- _EXCERPTED TEXT_:
Chayka: And taste comes from outside of you. As we were talking about — the definition before — it surprises you. It’s not what you guessed it was. It’s something that comes up, and brings you somewhere new.
Spiegelman: Yeah. I asked my dad when I was 7, “What is art?” And he was about to go into the dentist’s office and get laughing gas and was like, “Hold that thought. I’ll think about this better when I’ve had laughing gas.” And then he came out and was like, “Art is giving shape to your thoughts and emotions.” And that’s obviously the artist’s perspective of what art is, but I think it’s what we want when we engage with it.
We want to feel like this is someone else who has experienced being alive, who knows that they can die, who has fallen in love, who has a body that can be harmed, and this is what it is like to experience the world through their mind. And that even if A.I. can perfectly simulate that experience, there’s a feeling of coldness that comes from knowing that you’re not connecting to another living being.
But as I’ve been thinking about this episode, and talking to you guys about it, I do keep going to: But does it really matter? I think, right now, A.I. can’t quite do this. But I would imagine that maybe five years from now, A.I. could write a perfectly passable Rachel Cusk novel.
Chayka: Is that an insult to Rachel Cusk?
Spiegelman: Oh, my God. I was only using her as a marker of good taste.
Chayka: Well, I mean, the comparison that people use, and that I’ve deployed myself probably several times, is that generative A.I. is similar to when painting encountered photography. The invention of photography — it was able to exactly reproduce reality. It was able to create the most realistic image possible. And so painting responded to that by getting crazier, by not depicting reality, by moving into emotional abstract painting and gesture and things that were not about depicting what’s in front of you.
So A.I. is like photography in this situation, where it can create a simulacra of art; it can create things that are like art or have artistic qualities, and that the profusion of that kind of slop — basically high-end slop, which the trend forecaster Emily Segal recently called “taste slop” — might push artists and writers and creators to go farther.
Spiegelman: “Taste slop” is so interesting to me as a word, because part of what I was thinking about when I was thinking about this is A.I. slop — we call it that to intentionally signify that this is of bad taste.
So taste slop creates such an interesting mishmash of where this might all be going. But I think my question is still: You both had this instinctive reaction that having a cultural production machine give you exactly what you want would be bad — but why?
Haigney: In some ways we do already live in a world where that is true. I feel like you’re constantly getting served something based on what you listened to before, but accelerating that. I just think that so much of what makes consuming culture worthwhile is to be surprised, to be challenged, to experience emotions you didn’t expect to feel.
Which doesn’t mean that there’s no room for “The Town,” starring Ben Affleck. I also like culture that I don’t necessarily think is good but provides pleasure. But I don’t want a world in which that entirely crowds out this whole other field of things that I can’t predict, that might move me in ways I don’t even want to be moved.
I feel like that’s a really bad future, and I feel like, well, what is even the point of being human? What is the point of these tools? What are they going to do for me if they’re kind of violating that fundamental human experience?

- _RECORD SET_:
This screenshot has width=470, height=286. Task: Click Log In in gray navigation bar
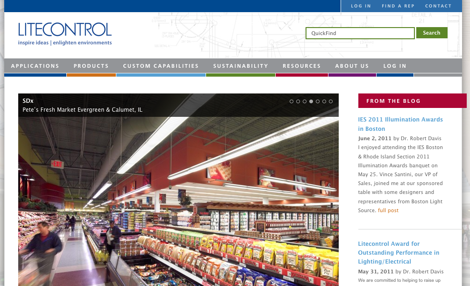pos(395,66)
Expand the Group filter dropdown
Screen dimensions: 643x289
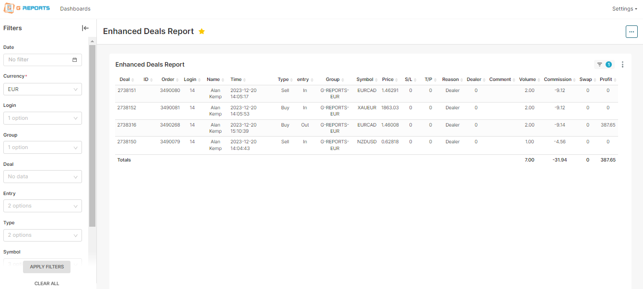pyautogui.click(x=43, y=148)
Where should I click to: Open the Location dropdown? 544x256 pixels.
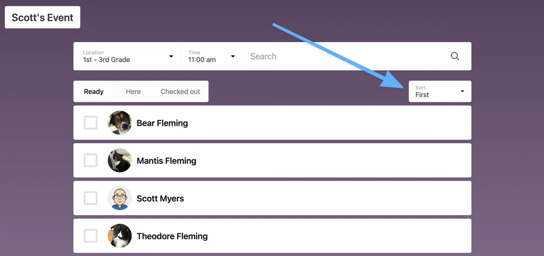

- _CHECK YOUR UNDERSTANDING_:
- a) Please list the names of everyone who speaks in the conversation about A.I. and taste.
- b) Echo the passage of the conversation about A.I. and taste that opens with the words containing "But as I’ve" and closes with "of good taste.".

- _NUMBERED ANSWERS_:
- a) Chayka, Spiegelman, Haigney

- b)
But as I’ve been thinking about this episode, and talking to you guys about it, I do keep going to: But does it really matter? I think, right now, A.I. can’t quite do this. But I would imagine that maybe five years from now, A.I. could write a perfectly passable Rachel Cusk novel.
Chayka: Is that an insult to Rachel Cusk?
Spiegelman: Oh, my God. I was only using her as a marker of good taste.